I am importing two GLB files in my scene, which are almost the same.. (two Vans with different lengths), and now all materials are Doubled.. that may not be a big deal, however when i try to change the color of a material…only the first one will change…
Read some similar topics.. with the idea to skip importing when its double.. but has this ever been implemented?
Welcome to the forums!
This should be possible. You need to decide how you want the materials to detected as a duplicate. Maybe the name of the material is enough. Then, you can create a loader extension that checks the materials by name and caches them so that if they have the same name, it will reuse the same material. Something like that should work. I can help you set this up in a playground if you can provide the assets.
@Hans75 There’s some code here from @shaderbytes to deduplicate materials that I’ve found useful.
I am quite surprised this is an issue.. Quite new to babylon, before have used a lot of threejs.. so maybe i am making the wrong assumptions.. even with double materials it shouldnt be an issue to address a specific one.. i have two objects A and B, but with the identical material ‘paint’..
var paint=scene.getMaterialByName(‘paint’) will get me one of them.. (probably the first one in object A)
var A = scene.getMeshByName(‘A’) will get me mesh of the first object… and
var B = scene.getMeshByName(‘B’) will get me the the second mesh..
If i want to change the paint in object B… i would expect this to work… but i get an error
var paintB = B.getMaterialByName(‘paint’) how is this supposed to work? or is MaterialByName only working for ‘scene’?
I used an existing playground, loading a GLB… as you can see in inspector.. materials are loaded double… how do i change the haircolor of the second girl..?
In your playground you are creating multiple materials sharing same name.
If you want both meshes to have same material, just dispose the double material and assign existing material instead. If you want them to have different materials rename the new material. Babylon.js Playground
Also to access mesh material you shouldn’t use getMaterialByName (it’s used for searching materials in the scene) For mesh it is just mesh.material
Hi!
I assume, you mean something like this:
class DedupMaterials implements IGLTFLoaderExtension {
public createMaterial(context: string, material: IMaterial, babylonDrawMode: number): Nullable<Material> {
let babylonMaterial = this._loader.babylonScene.getMaterialByName(material.name);
if (!babylonMaterial) babylonMaterial = this._loader.createMaterial(context, material, babylonDrawMode)
return babylonMaterial;
}
}
Altough the extensions have other undocumented hook: _loadMaterialAsync
Define this method to modify the default behavior when loading materials. Load material creates the material and then loads material properties
Maybe it is a better candidate for caching and avoiding redundant work?
Also,
the this._loader.createMaterial seems to call this._extensionsCreateMaterial and in turn extension.createMaterial recursively. How does it work?

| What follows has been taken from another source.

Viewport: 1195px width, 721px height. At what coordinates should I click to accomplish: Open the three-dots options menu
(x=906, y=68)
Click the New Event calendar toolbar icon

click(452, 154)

That’s a good start. Normally to override a material, we should override both createMaterial and loadMaterialPropertiesAsync. In this case, we need to somehow indicate that this is a duplicate material, return the existing material, and don’t load the properties again. If the material is actually different, it will ignore them. The “User Extensions” section of this blog post has an example.
This is hidden because it’s not clear what the contract should be. You can use it, but the signature may change in the future.
The code internally tracks whether a loader extension has been called already and won’t call it again for the same glTF object.
Thanks for nice article and explanations!
So, my hypothesis is that overriding _loadMaterialAsync is kinda superior to createMaterial and loadMaterialProperties, and there’s no need to mark materials, they just won’t be called.
Is that corect?
I don’t know if it’s superior, but yes, overriding this will not set the material anymore. You will still need to manually assign the material though.